Background and Aims: Gastric cancer (GC) is a common cause of cancer mortality.  There are well-documented prognostic factors for GC but these have not been rigorously examined using an Australian context.  This study examines the clinical, surgical and histopathological variables associated with survival in a GC cohort from a predominantly European-based population in Australia, and compares these to known prognostic variables. 

Methods:  A cohort of patients undergoing curative resection for GC enrolled in an ongoing tissue bank study from 1999-2009 was analysed.  Prospectively collected demographic, surgical and pathological variables were available for this cohort.  The primary endpoints investigated were cancer specific overall survival (CS) and recurrence free survival (RFS) using multivariate cox-proportional hazards modelling. 

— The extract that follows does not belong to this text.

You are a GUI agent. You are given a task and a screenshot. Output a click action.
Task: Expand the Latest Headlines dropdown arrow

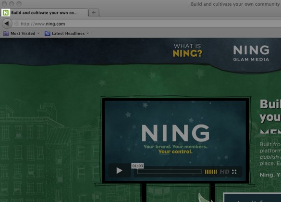click(87, 33)
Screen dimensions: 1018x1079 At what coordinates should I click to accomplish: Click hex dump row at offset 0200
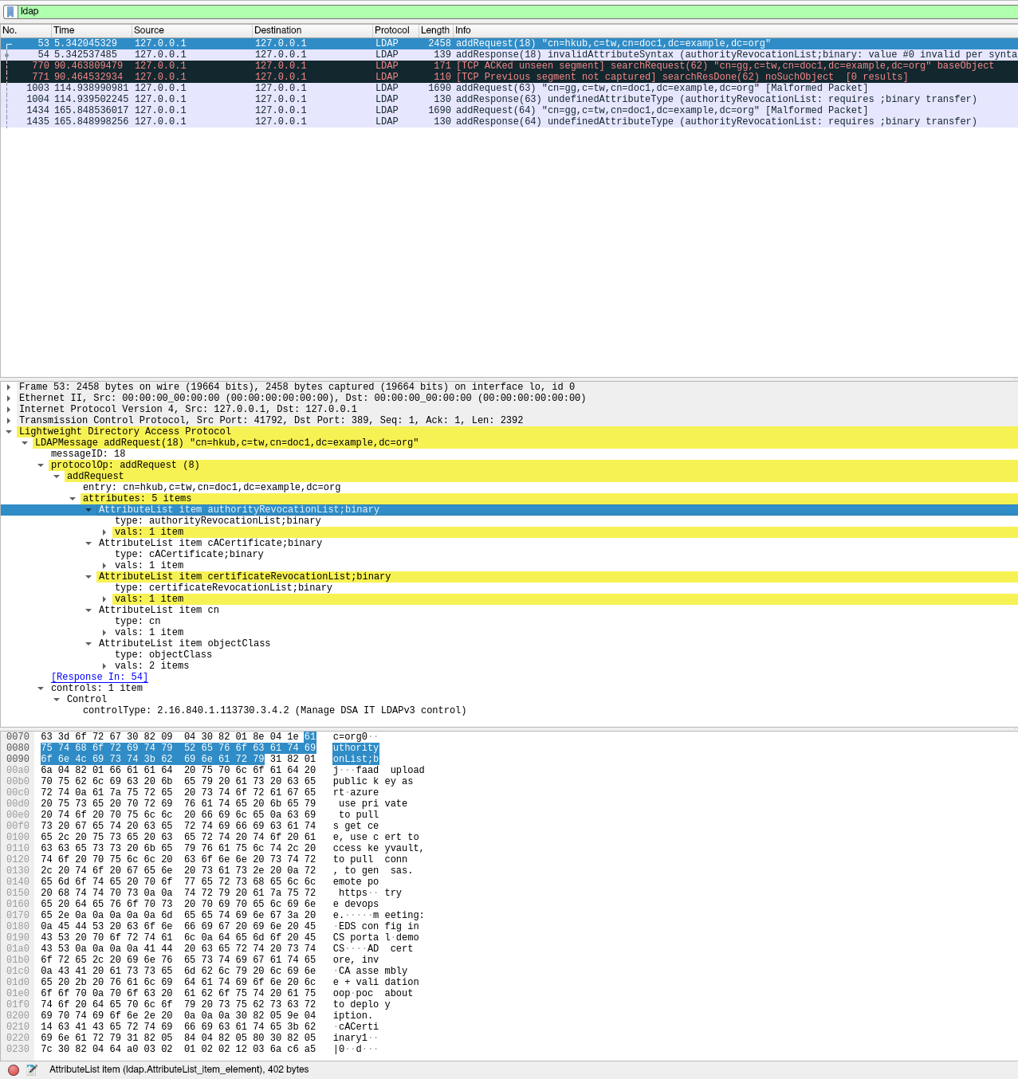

Results.  Overall five-year CS was 45.9%, five-year RFS was 44.7%, and 30-day mortality was 2.2%.  Variables showing significance on multivariate analysis for CS and RFS were AJCC stage, Lauren classification, and age.  Five-year overall survival (OS) was 39.7%.  The poorer OS seen in this cohort relative to some international cohorts may reflect lower rates of D2 resection and lymph node sampling.  The difference in survival seen by Lauren classification in this cohort adds further evidence to this being an important prognostic factor in GC. 

Conclusion. This study demonstrates that the prognostic variables for a predominantly Western GC population are congruent with published prognostic features of GC. These findings emphasise the importance of the pathological review as well as the surgical procedure in allocating prognosis in GC.